Kaplan-Meier plots of the probability an event will not occur were calculated. The number of participants at risk is presented at each time point along the x axis. Short vertical bars on the curves indicate censored data. Participants who withdrew early were censored at the date of last follow-up. (A) Event-free survival (without death or disease activity from any one of: loss of neurologic function, relapse, or new lesions on MRI). (B) Summary of all primary endpoint and subsequent events by participant with type and time of event since transplant. Primary endpoint events are bolded and starred. (C) Progression-free survival (increased Expanded Disability Status Scale [EDSS] greater than 0.5 from baseline). (D) Relapse-free survival. (E) MRI activity-free survival (presence of 2 or more independent multiple sclerosis lesions indicated on MRI). Note that the MRI event that occurred at 11.9 months was not a primary endpoint event, but rather an event that occurred subsequently after the participant met primary endpoint via clinical relapse at 5.1 months. (F) Overall survival. For each of the 3 deaths, the participant had previously met primary endpoint. In the analysis of the individual components comprising event-free survival (C–F), follow-up for any component was not censored by earlier events (see text).

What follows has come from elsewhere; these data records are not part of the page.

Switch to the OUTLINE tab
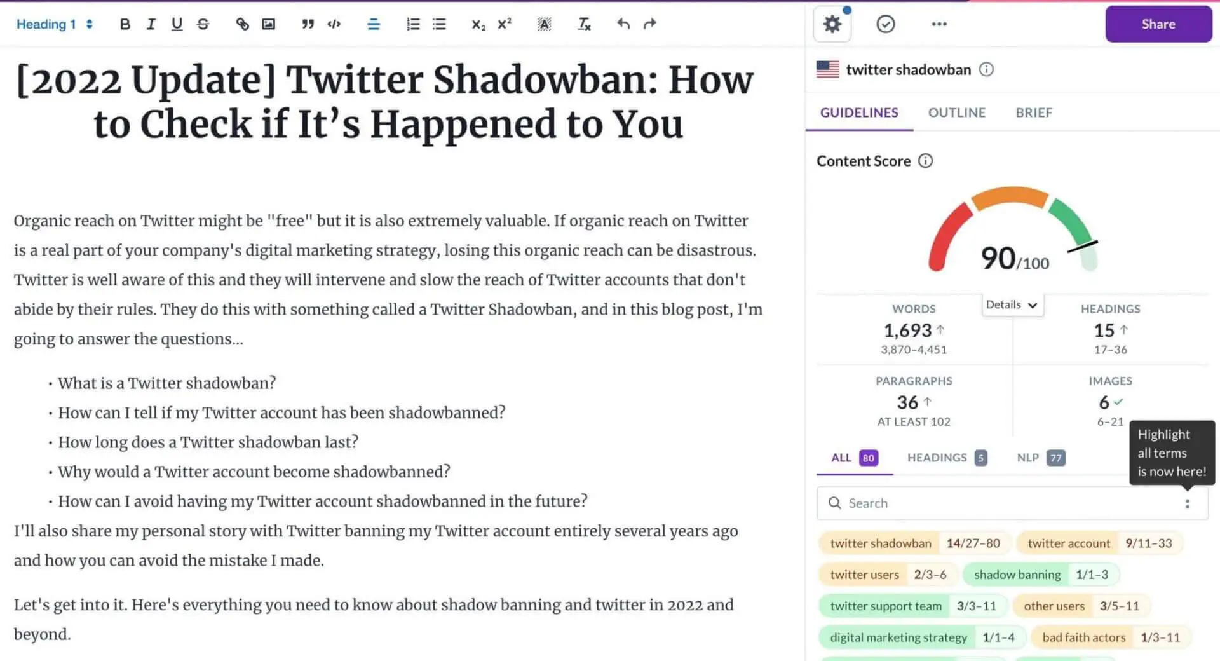This screenshot has height=661, width=1220. point(956,112)
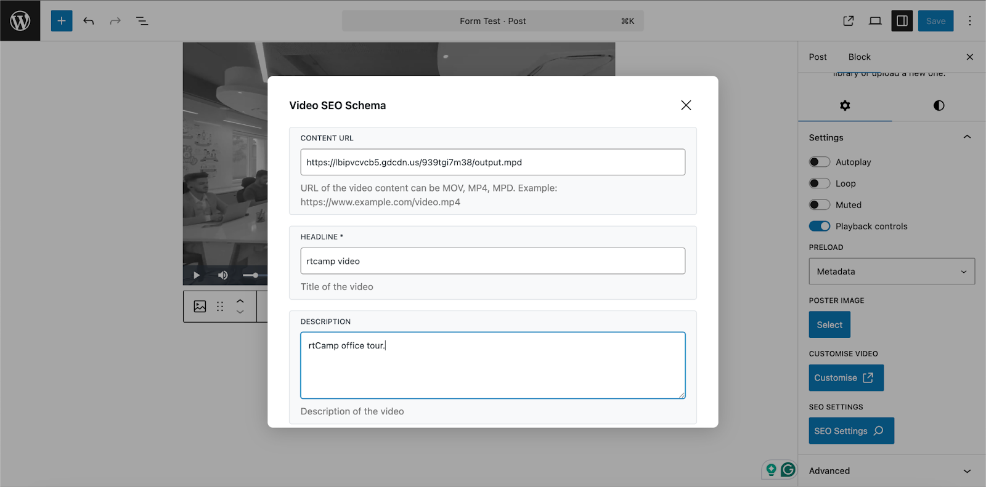
Task: Open the Styles half-circle tab icon
Action: coord(939,105)
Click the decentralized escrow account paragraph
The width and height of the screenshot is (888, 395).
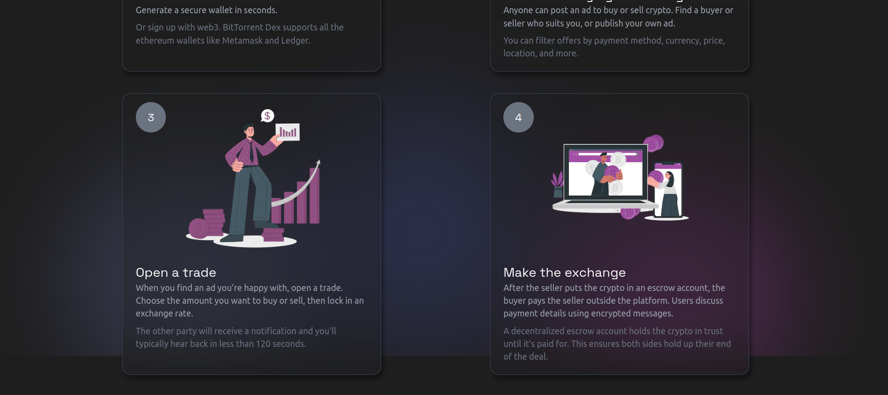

Figure 3. Clinical outcomes

(A) Expanded Disability Status Scale (EDSS). (B) Multiple Sclerosis Functional Composite (MSFC). (C) MSFC component: 3-second Paced Auditory Serial Addition test (PASAT-3). (D) MSFC component: 9-Hole Peg Test. Average of trials from the dominant and nondominant hands. (E) MSFC component: Timed 25-Foot Walk Test. (F) Quality of life: 29-Item Multiple Sclerosis Impact Scale (MSIS-29). The p values from a Wilcoxon signed-rank test are presented at each postbaseline visit along the x-axis assessing the change from baseline. The p value in the MSFC components in panels C through E assesses a change in the component Z score from baseline. The median component Z scores can be found in table e-3.

Figure 4. MRI studies

(A) New gadolinium-enhancing (GD+) lesions occurring after transplant. The GD + lesions as seen at years 3 and 4 are 2 different GD+ lesions observed in the same participant, and thus this individual met primary endpoint. (B) New T2 lesions since previous visit. The new T2 lesions seen at year 4 are in one individual, who met primary endpoint. (C) T2 lesion volume (mL) change from baseline. There was a decrease in T2 lesion volume at year 5 (p < 0.001). (D) T1 lesion volume (mL) change from baseline. There was an increase in T1 lesion volume at year 5 (p = 0.015). (E) Percentage of change in brain volume from screening. At year 5, brain volume was significantly decreased compared to baseline (p < 0.001); however, there was stabilization in brain volume from year 3 to 5 (p = 0.311) after transplant.